Viele Bürger werden skeptischer, was die wirtschaftliche Entwicklung betrifft. Kommt das dicke Ende im nächsten Jahr?
Werneke: Ich gehe davon aus, dass es nicht nur bei Kurzarbeit bleibt, sondern leider auch im höheren Maße zu Entlassungen kommt. Die Zahl der Kündigungen steigt aktuell schon an. Positiv ist: Ein Ende des Shutdown, also des Herunterfahrens der Wirtschaft, ist erkennbar.
Finanzminister Scholz hat nun eine Gerechtigkeitsdebatte angestoßen. Was muss sich nach Corona ändern? Werneke: Wir brauchen eine gerechtere Finanzverteilung in Deutschland. Wichtig ist dabei die Einführung einer Vermögenssteuer. Wir müssen mehr Tarifverträge als den besten Schutz für gerechte Bezahlung durchsetzen. Ergänzend dazu brauchen wir eine deutliche Erhöhung des gesetzlichen Mindestlohns.
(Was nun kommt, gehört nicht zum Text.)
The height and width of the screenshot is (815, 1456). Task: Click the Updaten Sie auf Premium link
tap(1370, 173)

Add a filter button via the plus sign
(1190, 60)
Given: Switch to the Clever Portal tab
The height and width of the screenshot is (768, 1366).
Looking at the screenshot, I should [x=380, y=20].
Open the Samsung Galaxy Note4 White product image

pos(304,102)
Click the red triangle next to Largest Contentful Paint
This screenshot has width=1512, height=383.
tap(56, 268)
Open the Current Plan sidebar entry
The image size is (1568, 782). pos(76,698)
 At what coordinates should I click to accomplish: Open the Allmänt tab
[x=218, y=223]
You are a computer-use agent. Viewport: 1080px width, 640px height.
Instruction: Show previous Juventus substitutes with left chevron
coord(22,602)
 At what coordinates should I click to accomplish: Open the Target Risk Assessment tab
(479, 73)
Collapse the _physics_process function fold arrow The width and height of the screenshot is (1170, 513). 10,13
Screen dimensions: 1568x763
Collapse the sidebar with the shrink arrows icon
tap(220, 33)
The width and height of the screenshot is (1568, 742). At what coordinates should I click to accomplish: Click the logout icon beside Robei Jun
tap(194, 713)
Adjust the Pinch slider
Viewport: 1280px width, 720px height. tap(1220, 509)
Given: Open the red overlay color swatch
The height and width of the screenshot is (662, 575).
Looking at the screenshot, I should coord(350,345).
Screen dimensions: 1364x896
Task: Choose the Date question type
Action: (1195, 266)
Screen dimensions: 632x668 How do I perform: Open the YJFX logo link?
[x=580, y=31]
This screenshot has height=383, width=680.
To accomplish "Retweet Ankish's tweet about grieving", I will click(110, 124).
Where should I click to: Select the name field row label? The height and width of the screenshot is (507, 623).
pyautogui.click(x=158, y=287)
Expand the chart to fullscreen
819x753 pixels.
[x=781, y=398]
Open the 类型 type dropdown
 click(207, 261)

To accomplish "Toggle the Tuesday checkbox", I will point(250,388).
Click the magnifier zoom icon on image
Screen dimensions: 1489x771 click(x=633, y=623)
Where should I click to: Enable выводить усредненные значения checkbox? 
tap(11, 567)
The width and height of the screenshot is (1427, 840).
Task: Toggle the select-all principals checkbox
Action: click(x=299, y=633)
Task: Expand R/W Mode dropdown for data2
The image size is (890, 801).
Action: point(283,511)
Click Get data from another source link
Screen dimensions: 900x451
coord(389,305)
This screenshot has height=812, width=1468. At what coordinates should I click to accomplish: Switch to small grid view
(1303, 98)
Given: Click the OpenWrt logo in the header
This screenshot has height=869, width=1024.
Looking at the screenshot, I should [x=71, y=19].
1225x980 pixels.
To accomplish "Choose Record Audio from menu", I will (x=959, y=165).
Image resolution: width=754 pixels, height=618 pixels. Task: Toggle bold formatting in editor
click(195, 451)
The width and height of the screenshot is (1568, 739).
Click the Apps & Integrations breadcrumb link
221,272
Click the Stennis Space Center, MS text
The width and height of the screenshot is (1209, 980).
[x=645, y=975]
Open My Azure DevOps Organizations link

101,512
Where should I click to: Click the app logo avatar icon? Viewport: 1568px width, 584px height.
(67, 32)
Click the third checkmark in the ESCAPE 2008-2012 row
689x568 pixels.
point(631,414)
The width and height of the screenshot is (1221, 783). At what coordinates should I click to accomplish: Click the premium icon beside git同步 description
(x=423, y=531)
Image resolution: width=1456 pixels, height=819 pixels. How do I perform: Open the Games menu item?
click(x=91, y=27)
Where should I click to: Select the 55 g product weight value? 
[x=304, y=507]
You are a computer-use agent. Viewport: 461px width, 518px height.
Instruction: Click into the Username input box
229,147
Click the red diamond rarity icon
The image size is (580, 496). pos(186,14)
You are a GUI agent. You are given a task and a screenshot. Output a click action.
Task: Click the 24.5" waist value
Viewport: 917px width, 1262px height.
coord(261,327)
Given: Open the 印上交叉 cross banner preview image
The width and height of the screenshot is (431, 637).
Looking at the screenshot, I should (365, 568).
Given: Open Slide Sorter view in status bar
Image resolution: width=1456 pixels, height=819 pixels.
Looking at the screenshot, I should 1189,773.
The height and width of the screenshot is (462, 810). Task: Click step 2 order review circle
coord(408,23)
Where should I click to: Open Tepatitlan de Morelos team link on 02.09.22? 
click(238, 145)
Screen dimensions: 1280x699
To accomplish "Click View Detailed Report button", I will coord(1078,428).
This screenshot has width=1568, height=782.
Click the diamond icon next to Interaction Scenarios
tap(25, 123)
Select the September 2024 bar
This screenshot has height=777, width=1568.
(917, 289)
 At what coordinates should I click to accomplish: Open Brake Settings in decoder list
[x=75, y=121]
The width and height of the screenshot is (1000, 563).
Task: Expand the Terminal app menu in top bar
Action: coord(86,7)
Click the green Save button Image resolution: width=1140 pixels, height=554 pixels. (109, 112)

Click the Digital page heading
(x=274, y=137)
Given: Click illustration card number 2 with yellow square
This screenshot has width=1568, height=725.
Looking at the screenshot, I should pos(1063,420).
Dabei mache ich mir keine Illusionen. Wir werden auf harten Widerstand stoßen. Denn der Neoliberalismus ist bislang leider noch nicht an Corona erkrankt.
Frank Werneke, 53, ist in Schloss Holte-Stukenbrock bei Bielefeld geboren. Seit 2019 ist er als Nachfolger von Frank Bsirske Chef der Dienstleistungs-Gewerkschaft Verdi.